Continue the quoted commentary on Donald Trump and the Republican Party from the point after its last sentence.

Study text START

Nancy LeTourneau: What we’re witnessing is the collapse of an entire political party that has run out of ideas and is holding on to the last shred of itself by blowing up as much fear as possible. Donald Trump is merely the one lighting the fuse.
Matt Bai on the GOP v. Trump: “The interesting question is what happens from here, because the way I see it, the cold war between Trump and the Republican governing establishment, which everyone hoped throughout the summer and fall might just resolve itself, has now become a zero-sum contest. And Republicans find themselves faced with an existential threat that has no parallel for either party in my lifetime.”
“Either Trump or the Republican Party as we’ve known it can come out of this election without having been politically destroyed — but almost certainly not both.”
Larry Sabato: “The Trump effect is now probably long-term, meaning that even if he falls by the wayside in the nomination contest, he will continue to be a factor. Maybe he will run as an independent. Maybe he will make life difficult for the eventual GOP nominee from his permanent headquarters on Twitter. Or maybe it’s simply the accumulation of his offensive statements on videotape that will be used by Democrats to taint the fall Republican ticket.”

Study text END
Dataset extract START

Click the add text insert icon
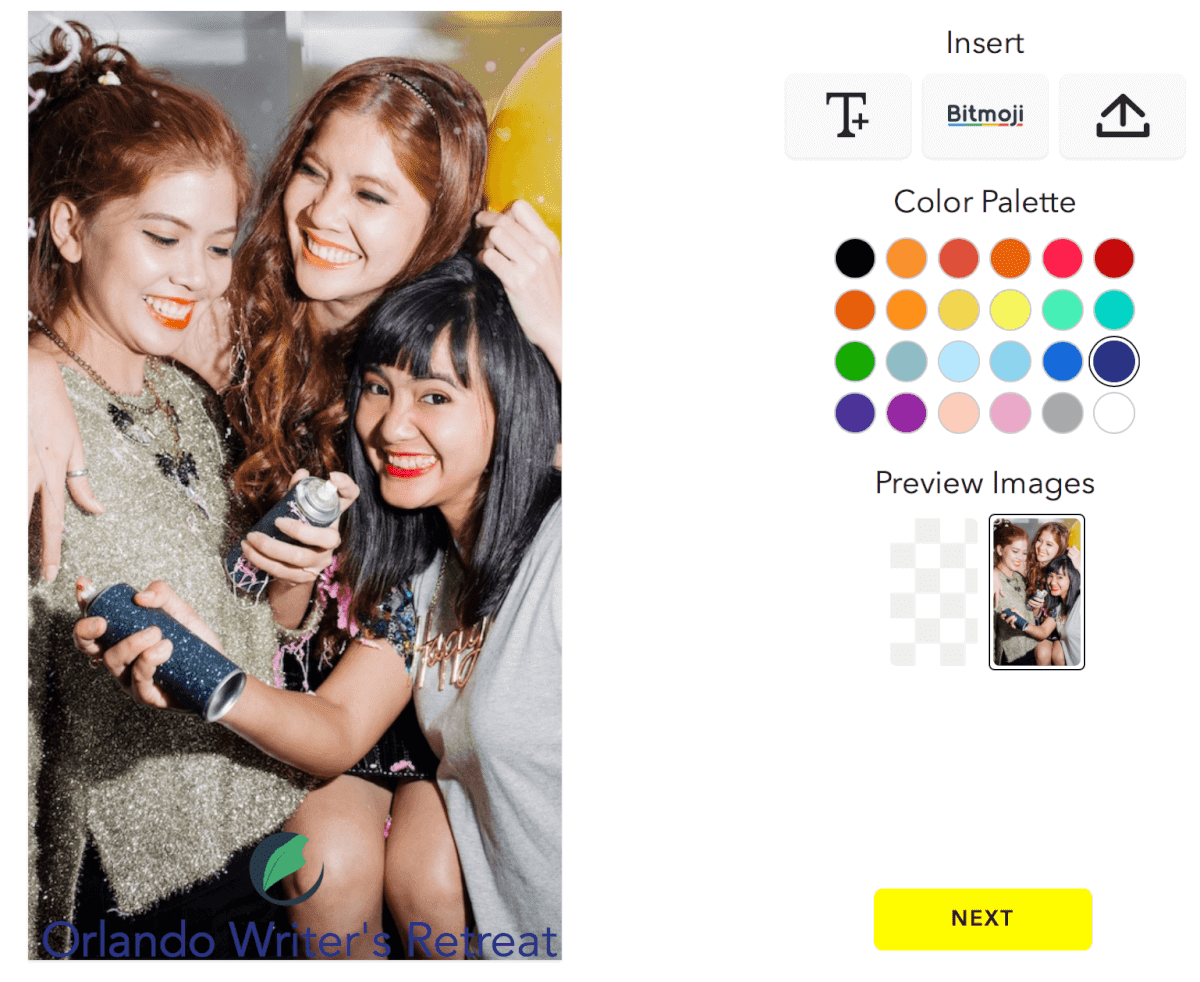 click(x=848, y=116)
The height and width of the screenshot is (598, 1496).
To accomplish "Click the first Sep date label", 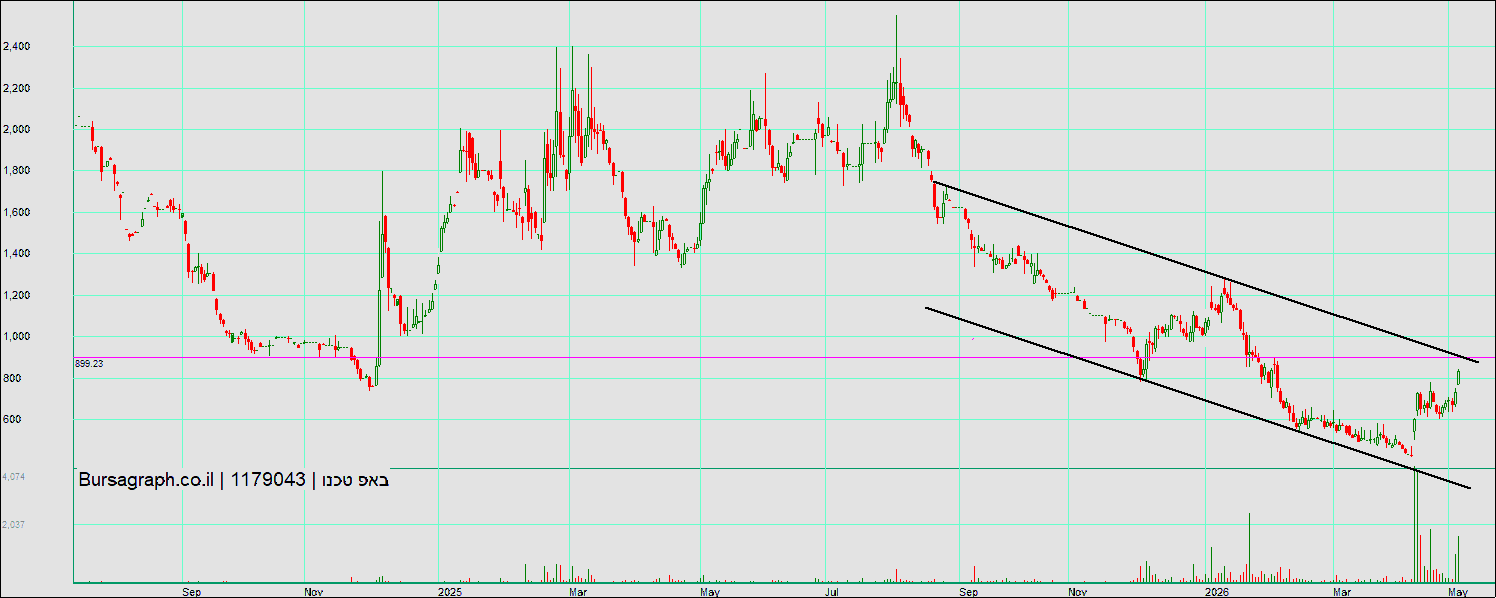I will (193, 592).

Dataset extract END

Answer to this exercise —
“The crisis consists precisely in the fact that the old is dying and the new cannot be born; in this interregnum a great variety of morbid symptoms appear.” –Antonio Gramsci
Antonio Gramsci was, indeed, the man. From wikipedia:
“Orthodox Marxism had predicted that socialist revolution was inevitable in capitalist societies. By the early 20th century, no such revolution had occurred in the most advanced nations. Capitalism, it seemed, was even more entrenched than ever. Capitalism, Gramsci suggested, maintained control not just through violence and political and economic coercion, but also through ideology. The bourgeoisie developed a hegemonic culture, which propagated its own values and norms so that they became the “common sense” values of all. People in the working-class (and other classes) identified their own good with the good of the bourgeoisie, and helped to maintain the status quo rather than revolting.
To counter the notion that bourgeois values represented “natural” or “normal” values for society, the working class needed to develop a culture of its own. Lenin held that culture was “ancillary” to political objectives, but for Gramsci it was fundamental to the attainment of power that cultural hegemony be achieved first.”